GENEVA (Reuters) – A United Nations human rights watchdog has called on Bahrain to release three relatives of a prominent exiled activist, describing their detention as an unlawful act of reprisal over their family connection.
There was no immediate reply from authorities in Bahrain contacted by Reuters.
It was the second time in less than a week that the United Nations has censured the kingdom after calling last Friday for the release of another activist and denouncing “continued suppression of government critics”.
The U.N. Working Group on Arbitrary Detention said three people were being held because of their kinship to Sayed Ahmed Alwadaei, a human rights activist and government critic who now lives in Britain.
His brother-in-law Sayed Nazar Alwadaei, cousin Mahmood Marzooq Mansoor and mother-in-law Hajar Mansoor Hassan were “deprived of their liberty, interrogated and prosecuted for their family ties with Sayed Ahmed Alwadaei and that these were acts of reprisals”.
The panel, composed of five independent experts, also found that there were grave “violations of their right to a fair trial and due process”. It voiced concern at allegations of torture and mistreatment in custody.
“The Working Group considers that, taking into account all the circumstances of the case, the appropriate remedy would be to release Sayed Nazar Alwadaei, Mr. Mansoor and Ms.

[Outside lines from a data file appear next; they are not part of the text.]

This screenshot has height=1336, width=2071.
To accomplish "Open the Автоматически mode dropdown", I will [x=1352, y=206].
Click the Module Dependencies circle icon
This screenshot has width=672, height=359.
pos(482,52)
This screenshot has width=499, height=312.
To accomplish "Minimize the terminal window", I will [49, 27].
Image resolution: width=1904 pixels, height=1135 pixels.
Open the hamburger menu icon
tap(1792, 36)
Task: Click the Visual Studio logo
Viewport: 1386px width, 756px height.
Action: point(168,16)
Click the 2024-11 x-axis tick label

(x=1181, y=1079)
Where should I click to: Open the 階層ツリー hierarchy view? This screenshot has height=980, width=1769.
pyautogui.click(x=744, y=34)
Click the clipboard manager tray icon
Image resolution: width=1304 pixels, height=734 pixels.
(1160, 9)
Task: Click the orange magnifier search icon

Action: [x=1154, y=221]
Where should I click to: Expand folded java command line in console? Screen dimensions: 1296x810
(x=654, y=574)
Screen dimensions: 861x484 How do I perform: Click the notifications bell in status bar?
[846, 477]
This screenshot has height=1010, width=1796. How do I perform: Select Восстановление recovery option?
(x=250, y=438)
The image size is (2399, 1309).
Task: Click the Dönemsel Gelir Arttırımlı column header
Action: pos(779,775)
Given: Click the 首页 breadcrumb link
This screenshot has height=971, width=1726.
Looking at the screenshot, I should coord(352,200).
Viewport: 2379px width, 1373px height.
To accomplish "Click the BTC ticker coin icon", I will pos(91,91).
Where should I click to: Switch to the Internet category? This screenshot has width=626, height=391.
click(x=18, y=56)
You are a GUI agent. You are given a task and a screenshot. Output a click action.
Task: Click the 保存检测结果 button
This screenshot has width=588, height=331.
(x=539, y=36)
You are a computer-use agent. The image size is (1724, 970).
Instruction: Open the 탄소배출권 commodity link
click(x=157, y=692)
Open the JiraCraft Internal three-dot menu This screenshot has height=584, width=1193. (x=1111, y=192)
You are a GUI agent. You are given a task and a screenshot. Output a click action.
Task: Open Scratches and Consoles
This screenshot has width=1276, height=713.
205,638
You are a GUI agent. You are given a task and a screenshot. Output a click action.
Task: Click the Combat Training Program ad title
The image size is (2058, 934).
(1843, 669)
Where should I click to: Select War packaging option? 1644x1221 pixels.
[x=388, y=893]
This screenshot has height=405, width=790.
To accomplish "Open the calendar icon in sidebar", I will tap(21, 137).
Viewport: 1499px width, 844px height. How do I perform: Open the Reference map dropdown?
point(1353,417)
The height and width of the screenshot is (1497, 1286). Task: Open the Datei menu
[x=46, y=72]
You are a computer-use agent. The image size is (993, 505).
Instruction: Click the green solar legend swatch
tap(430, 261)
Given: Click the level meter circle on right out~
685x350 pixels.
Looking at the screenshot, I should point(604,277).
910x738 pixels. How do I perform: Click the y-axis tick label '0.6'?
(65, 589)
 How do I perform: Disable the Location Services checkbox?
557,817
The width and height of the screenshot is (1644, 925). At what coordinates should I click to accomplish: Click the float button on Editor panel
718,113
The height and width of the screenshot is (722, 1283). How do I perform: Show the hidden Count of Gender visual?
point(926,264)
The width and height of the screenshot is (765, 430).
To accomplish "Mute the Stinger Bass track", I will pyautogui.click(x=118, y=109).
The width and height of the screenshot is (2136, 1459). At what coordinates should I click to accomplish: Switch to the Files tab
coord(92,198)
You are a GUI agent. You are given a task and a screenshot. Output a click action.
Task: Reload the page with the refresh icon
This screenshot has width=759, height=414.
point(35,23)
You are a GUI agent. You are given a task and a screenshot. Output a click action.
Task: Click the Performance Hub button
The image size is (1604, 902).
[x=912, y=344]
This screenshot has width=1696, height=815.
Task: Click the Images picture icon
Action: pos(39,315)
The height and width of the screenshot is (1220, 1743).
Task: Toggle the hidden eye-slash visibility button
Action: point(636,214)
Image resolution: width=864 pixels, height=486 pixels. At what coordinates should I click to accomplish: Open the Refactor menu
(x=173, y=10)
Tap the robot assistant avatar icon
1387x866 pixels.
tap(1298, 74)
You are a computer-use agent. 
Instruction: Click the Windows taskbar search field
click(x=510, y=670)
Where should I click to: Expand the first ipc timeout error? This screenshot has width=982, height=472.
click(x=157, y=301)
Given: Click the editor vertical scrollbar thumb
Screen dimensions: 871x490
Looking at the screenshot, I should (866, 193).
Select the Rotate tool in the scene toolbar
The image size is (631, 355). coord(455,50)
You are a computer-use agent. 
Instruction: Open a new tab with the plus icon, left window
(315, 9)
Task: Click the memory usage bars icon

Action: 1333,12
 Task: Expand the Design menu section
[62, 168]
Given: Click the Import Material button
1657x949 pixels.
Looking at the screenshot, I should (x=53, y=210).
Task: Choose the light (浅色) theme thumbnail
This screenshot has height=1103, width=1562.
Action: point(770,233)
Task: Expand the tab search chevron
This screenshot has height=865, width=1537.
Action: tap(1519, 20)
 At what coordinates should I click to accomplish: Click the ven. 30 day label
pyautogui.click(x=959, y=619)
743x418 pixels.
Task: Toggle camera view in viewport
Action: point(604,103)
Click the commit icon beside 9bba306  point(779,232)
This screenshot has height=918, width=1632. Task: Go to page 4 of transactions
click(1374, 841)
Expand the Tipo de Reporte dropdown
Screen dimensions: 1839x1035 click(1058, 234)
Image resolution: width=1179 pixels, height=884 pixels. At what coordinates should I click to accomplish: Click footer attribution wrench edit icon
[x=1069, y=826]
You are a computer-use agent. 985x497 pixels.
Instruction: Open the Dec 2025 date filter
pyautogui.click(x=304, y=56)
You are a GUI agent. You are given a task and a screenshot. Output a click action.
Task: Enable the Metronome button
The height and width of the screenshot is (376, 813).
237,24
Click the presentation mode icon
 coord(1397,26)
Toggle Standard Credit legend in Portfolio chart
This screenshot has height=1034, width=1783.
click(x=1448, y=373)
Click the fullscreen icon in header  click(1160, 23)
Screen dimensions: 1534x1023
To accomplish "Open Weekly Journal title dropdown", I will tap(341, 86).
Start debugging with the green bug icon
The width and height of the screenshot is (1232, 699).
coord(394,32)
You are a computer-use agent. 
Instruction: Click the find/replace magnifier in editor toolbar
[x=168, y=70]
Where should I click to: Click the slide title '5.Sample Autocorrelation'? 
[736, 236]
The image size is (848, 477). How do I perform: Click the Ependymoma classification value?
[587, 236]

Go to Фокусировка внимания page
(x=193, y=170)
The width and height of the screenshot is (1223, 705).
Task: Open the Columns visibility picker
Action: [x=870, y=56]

Hassan immediately and accord them an enforceable right to compensation and other reparations, in accordance with international law,” it said.
Sayed Ahmed Alwadaei, in a statement, said: “It’s difficult for me to live freely when I know that others are imprisoned because of my actions. I just hope that this important decision influences the Bahraini authorities to end the torment of my family and grant their release.”
He called for “Bahrain’s powerful allies in the West” including the United States, to apply the full weight of their authority behind the U.N. decision and cease their support.
The Sunni Muslim ruling Al Khalifa family has kept a lid on dissent in the Shi’ite-majority country since a violent crackdown on pro-democracy protests in 2011.